Patients with MIS-C are often critically ill, and up to 80% of children require ICU admission.61 Most patients with MIS-C have markers of cardiac injury or dysfunction, including elevated levels of troponin and brain natriuretic protein; higher levels of these markers are associated with ICU admission, myocardial dysfunction, and shock.55 In these cases, echocardiographic findings may include impaired left ventricular function, coronary artery dilations, and, rarely, coronary artery aneurysms. The reported mortality in the United States for hospitalized children with MIS-C is 1% to 2%. Longitudinal studies to examine the long-term sequelae of MIS-C are currently ongoing.

The pathogenesis of MIS-C is still being elucidated and may include distinct humoral immune responses, innate immune activation, or a superantigen effect. Differences between MIS-C and typical Kawasaki disease have been demonstrated in terms of epidemiology, cytopenias, cytokine expression, and elevation of inflammatory markers.
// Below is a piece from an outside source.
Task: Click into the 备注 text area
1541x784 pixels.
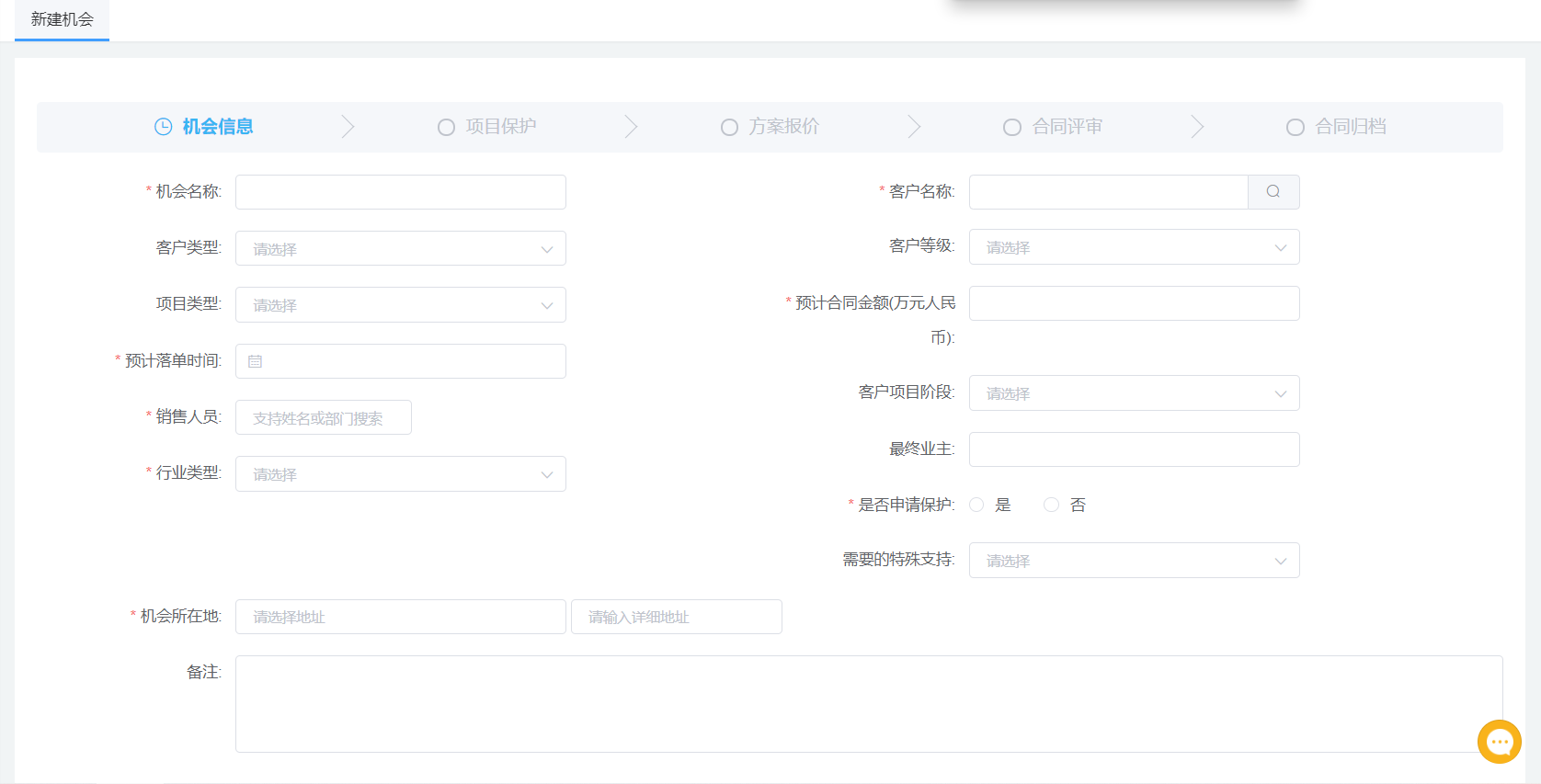Action: point(868,703)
Immunologic profiling has also shown differences in cytokine expression (tumor necrosis factor alpha and IL-10) between MIS-C and COVID-19 in children.62-64

For the Panel’s recommendations on the treatment of MIS-C, see Therapeutic Management of Hospitalized Pediatric Patients With Multisystem Inflammatory Syndrome in Children (MIS-C) (With Discussion on Multisystem Inflammatory Syndrome in Adults [MIS-A]).

Post-COVID Conditions

Persistent symptoms after COVID-19 have been described in adults and are an active area of research in children, although data on the incidence of post-COVID sequelae in children are limited and somewhat conflicting (see Clinical Spectrum of SARS-CoV-2 Infection).65-67 Cardiac imaging studies have described myocardial injury in young athletes who had only mild disease;68 additional studies are needed to identify long-term cardiac sequelae.
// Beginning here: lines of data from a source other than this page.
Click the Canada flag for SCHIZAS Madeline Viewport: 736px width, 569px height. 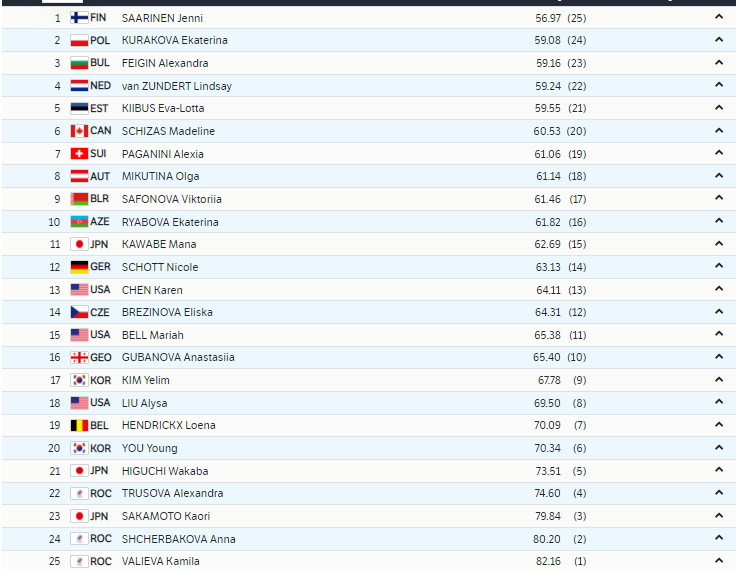pyautogui.click(x=80, y=131)
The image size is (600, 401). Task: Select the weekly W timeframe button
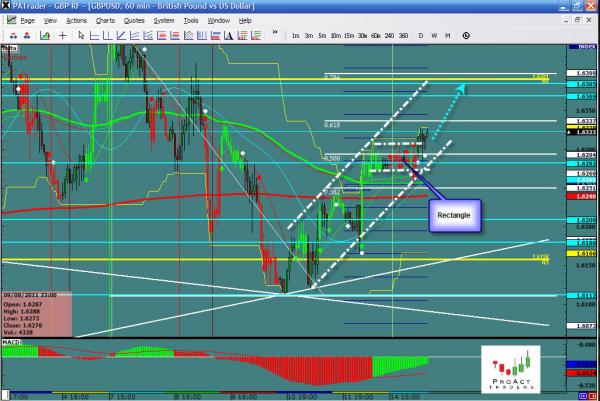coord(435,36)
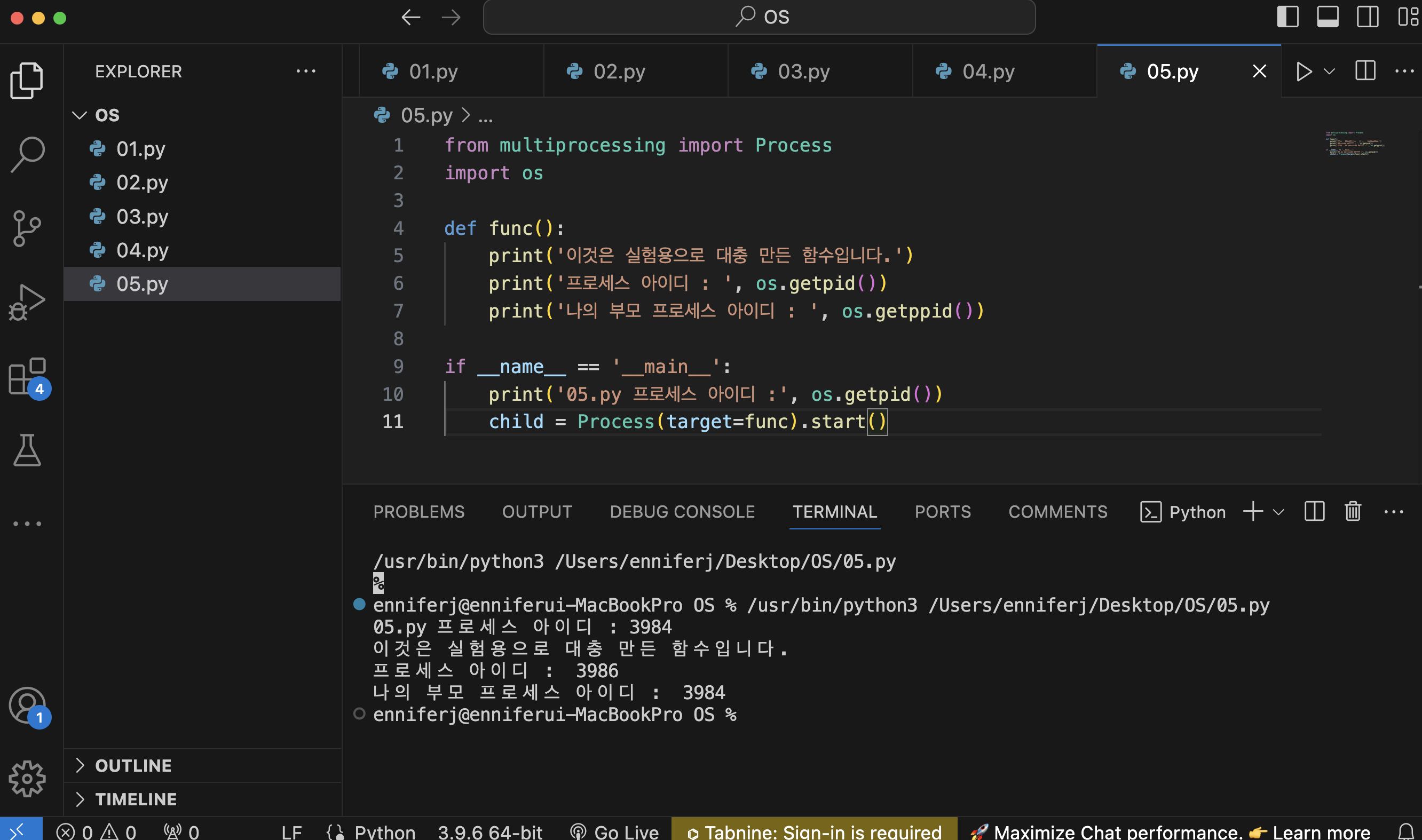
Task: Switch to the 03.py editor tab
Action: (803, 72)
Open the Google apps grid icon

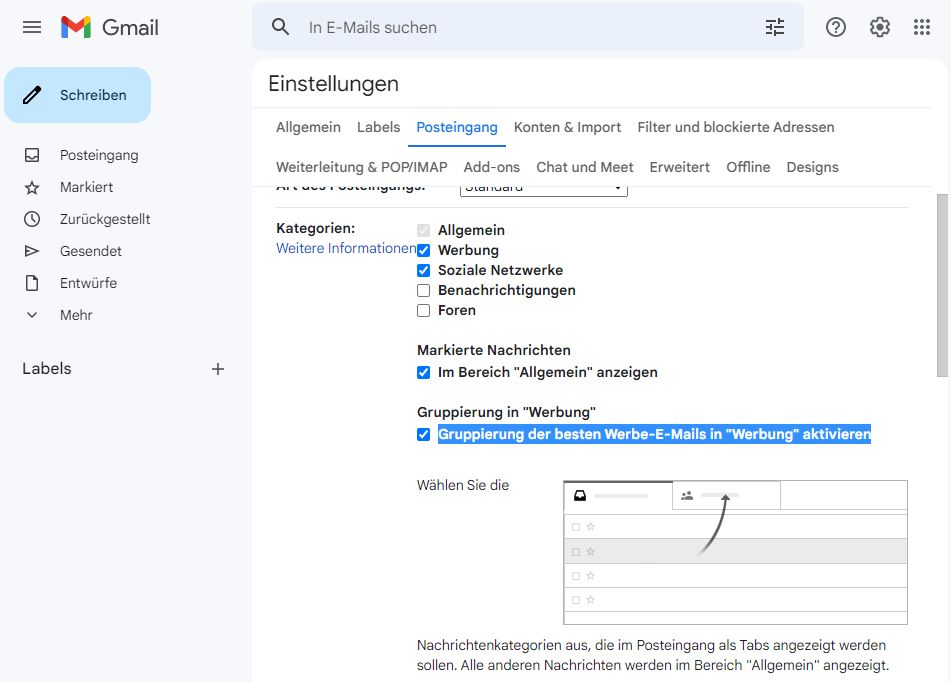pos(922,27)
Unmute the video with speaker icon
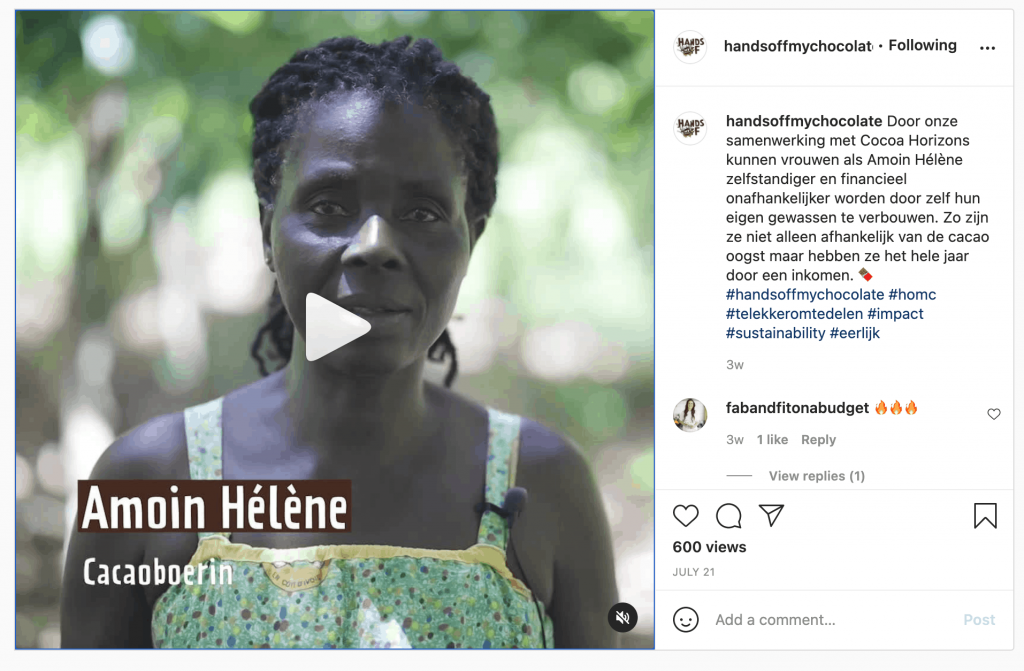The image size is (1024, 671). tap(623, 617)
The reported clinical manifestations and duration of post-COVID conditions in children are highly variable.69 Not all studies included controls without SARS-CoV-2 infection, which makes determining the true incidence a challenge. The incidence of post-COVID symptoms appears to increase with age. The most common symptoms reported include persistent fatigue, headache, shortness of breath, sleep disturbances, and altered sense of smell.
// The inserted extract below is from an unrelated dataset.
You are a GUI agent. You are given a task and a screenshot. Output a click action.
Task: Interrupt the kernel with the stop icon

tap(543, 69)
Among children, health care utilization increases following COVID-19. A Norwegian study of 10,279 children with and 275,859 without SARS-CoV-2 infection reported that primary care visits for children aged 6 to 15 years increased for up to 3 months after a positive SARS-CoV-2 test result when compared with controls.66,70 For preschool-age children, visits increased for up to 6 months.

In a study of 6,804 adolescents in England, 30% of the 3,065 participants who tested positive for SARS-CoV-2 infection reported ≥3 symptoms at a 3-month follow-up visit.71 Common symptoms included tiredness (39%), headache (23%), and shortness of breath (23%). In the same study, only 16% of the 3,739 participants who tested negative for SARS-CoV-2 infection reported ≥3 symptoms at the 3-month follow-up visit.

A study in Denmark examined persistent symptoms among 16,836 children with and 16,620 children without SARS-CoV-2 infection. The number of children with SARS-CoV-2 infection who reported symptoms that persisted for >4 weeks increased as age increased. Among the preschool-age children, more children in the control arm than in the SARS-CoV-2 arm reported experiencing symptoms that persisted for >4 weeks.72

Additional research is needed to define the incidence, spectrum, and severity of post-COVID conditions in children and to identify optimal strategies for prevention, diagnosis, and treatment of those conditions.